Had the Court of Appeals not recently spoken so directly on this subject, it might be open to our court to make the policy declaration which the majority have done. I would have no hesitancy in joining the court in a precatory statement that we should like the Court of Appeals or the Legislature to adopt a cause of action in strict tort liability. As a jurist on an intermediate court, however, I cannot bring myself to declare to be the law that which the Court of Appeals has so recently refused to adopt.
Since the decision in this case is governed by the application of the extended doctrine of implied warranty, there is no occasion for our court to consider the rejected doctrine of strict tort liability; and since our decision is controlled by the former, this is not a case for presenting to the Court of Appeals the matter of reconsidering its holding in Mendel.

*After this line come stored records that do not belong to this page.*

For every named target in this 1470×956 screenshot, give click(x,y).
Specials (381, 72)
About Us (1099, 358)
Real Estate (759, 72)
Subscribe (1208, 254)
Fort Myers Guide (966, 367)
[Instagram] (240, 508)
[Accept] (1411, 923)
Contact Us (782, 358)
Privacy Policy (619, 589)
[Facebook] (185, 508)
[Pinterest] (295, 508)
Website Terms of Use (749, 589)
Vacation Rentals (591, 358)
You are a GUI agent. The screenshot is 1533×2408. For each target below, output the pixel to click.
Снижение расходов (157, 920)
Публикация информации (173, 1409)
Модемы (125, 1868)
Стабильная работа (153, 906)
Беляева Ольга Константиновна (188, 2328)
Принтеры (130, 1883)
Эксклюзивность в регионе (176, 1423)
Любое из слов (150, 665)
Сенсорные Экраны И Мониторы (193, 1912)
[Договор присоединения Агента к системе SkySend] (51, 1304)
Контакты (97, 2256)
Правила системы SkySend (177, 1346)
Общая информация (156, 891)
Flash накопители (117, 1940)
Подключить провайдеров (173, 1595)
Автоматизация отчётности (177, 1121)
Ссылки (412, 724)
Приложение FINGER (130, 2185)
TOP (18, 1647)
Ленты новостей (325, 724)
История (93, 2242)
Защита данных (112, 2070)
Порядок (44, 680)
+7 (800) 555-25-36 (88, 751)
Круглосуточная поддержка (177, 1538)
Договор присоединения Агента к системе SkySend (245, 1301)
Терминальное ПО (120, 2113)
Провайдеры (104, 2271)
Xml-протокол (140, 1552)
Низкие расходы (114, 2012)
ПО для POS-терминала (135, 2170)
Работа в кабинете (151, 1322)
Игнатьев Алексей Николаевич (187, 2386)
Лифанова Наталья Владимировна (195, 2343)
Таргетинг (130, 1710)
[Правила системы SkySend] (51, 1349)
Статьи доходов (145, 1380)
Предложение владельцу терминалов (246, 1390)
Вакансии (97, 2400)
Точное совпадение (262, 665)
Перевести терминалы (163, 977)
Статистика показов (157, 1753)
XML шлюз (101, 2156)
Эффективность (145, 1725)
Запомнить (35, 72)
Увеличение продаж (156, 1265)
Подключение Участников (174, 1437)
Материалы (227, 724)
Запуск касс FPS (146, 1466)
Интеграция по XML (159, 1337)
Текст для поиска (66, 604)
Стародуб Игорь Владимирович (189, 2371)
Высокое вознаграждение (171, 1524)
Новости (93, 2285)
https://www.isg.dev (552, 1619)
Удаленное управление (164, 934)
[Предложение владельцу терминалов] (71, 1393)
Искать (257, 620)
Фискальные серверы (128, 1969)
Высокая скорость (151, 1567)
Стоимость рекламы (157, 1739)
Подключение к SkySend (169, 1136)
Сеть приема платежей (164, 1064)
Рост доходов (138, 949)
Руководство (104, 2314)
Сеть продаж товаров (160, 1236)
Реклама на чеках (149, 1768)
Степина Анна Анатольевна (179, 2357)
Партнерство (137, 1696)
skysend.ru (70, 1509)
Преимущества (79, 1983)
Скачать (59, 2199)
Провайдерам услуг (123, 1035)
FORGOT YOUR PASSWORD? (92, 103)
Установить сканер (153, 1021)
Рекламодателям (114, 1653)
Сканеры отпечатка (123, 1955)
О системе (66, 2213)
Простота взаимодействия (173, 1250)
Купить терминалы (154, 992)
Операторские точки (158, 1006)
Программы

Because of this recent pronouncement by the Court of Appeals in Mendel ( supra) that injured "third-party strangers" have only a cause of action in implied warranty and not in strict tort liability as that doctrine is recognized in other jurisdictions, I would rest the decision in this case solely on an extension of the doctrine of implied warranty and would refrain from any consideration of strict tort liability.
DEL VECCHIO, CARDAMONE and HENRY, JJ., concur; WITMER, J., concurs in a separate opinion.
Order reversed with costs and motion denied.